Hi, my daughter is in 7th grade and starting Algebra 1, she got the first assignment and asked for my help but it has been so long I'm kinda lost. The exercises ask to create an equation and solve, I need help with the equation part.
This is the word problem:

"Mike can plow a field in 12 hours and his brother Phil can plow it in 15 hours. How long will it take them to plow it if they use 2 plows and work together?"


...and here is another one but I think is the opposite:


"Mary can make a costume twice as fast as Sam can. if they both work together they can make it in 6 hours. how long will it take Mary to make the costume if she works alone?"

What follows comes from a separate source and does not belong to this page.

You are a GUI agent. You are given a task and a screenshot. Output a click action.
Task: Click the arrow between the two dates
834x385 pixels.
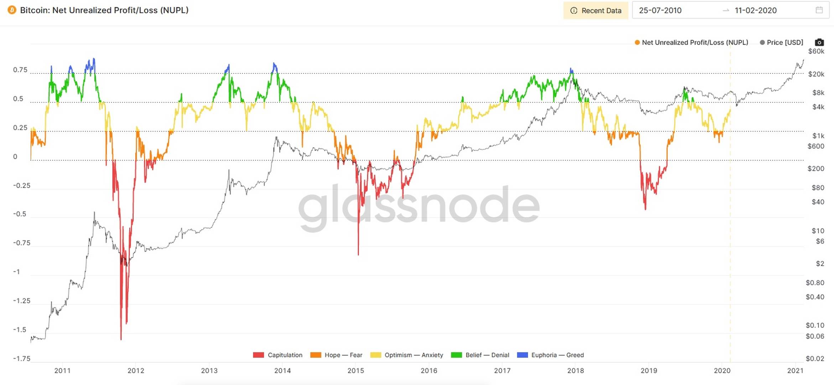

Thanks very much for your help!

Erik

See examples at https://www.youtube.com/watch?v=wy8NsCmWdsU&list=PLtmopxjCQWiwmyQMbd8Y7tZ2ot6x2_clX&index=39
View the video starting at 23:03

 

[Denis]

Mike can plow a field in 12 hours and his brother Phil can plow it in 15 hours.
How long will it take them to plow it if they use 2 plows and work together?"

I find there easier when changed to ye olde speed = distance/time.

Mike walks 60 miles in 12 hours.
Phil walks 60 miles in 15 hours.
Jomo walks 60 miles at Mike's speed + Phil's speed.
How long does it take Jomo?

Mike's speed = 60/12 = 5 mph
Phil's speed = 60/15 = 4 mph

Jomo's time = 60/(5 + 4) = 60/9 = 6 2/3 hours

 

[sinx]

Hi, my daughter is in 7th grade and starting Algebra 1, she got the first assignment and asked for my help but it has been so long I'm kinda lost. The exercises ask to create an equation and solve, I need help with the equation part.
This is the word problem:

"Mike can plow a field in 12 hours and his brother Phil can plow it in 15 hours. How long will it take them to plow it if they use 2 plows and work together?"


...and here is another one but I think is the opposite:


"Mary can make a costume twice as fast as Sam can. if they both work together they can make it in 6 hours. how long will it take Mary to make the costume if she works alone?"

Thanks very much for your help!

Erik

[in addition to the help others have given.]
it is not easy to see what to do, so draw a picture, (of a field, shading in the amt plowed by each person).
then you can see one person plows 1/12 of the field in one hour, the other 1/15. Add them and you have the amt plowed, in fields/hour. Then to get hours/field, you flip the fraction upside down (reciprocal).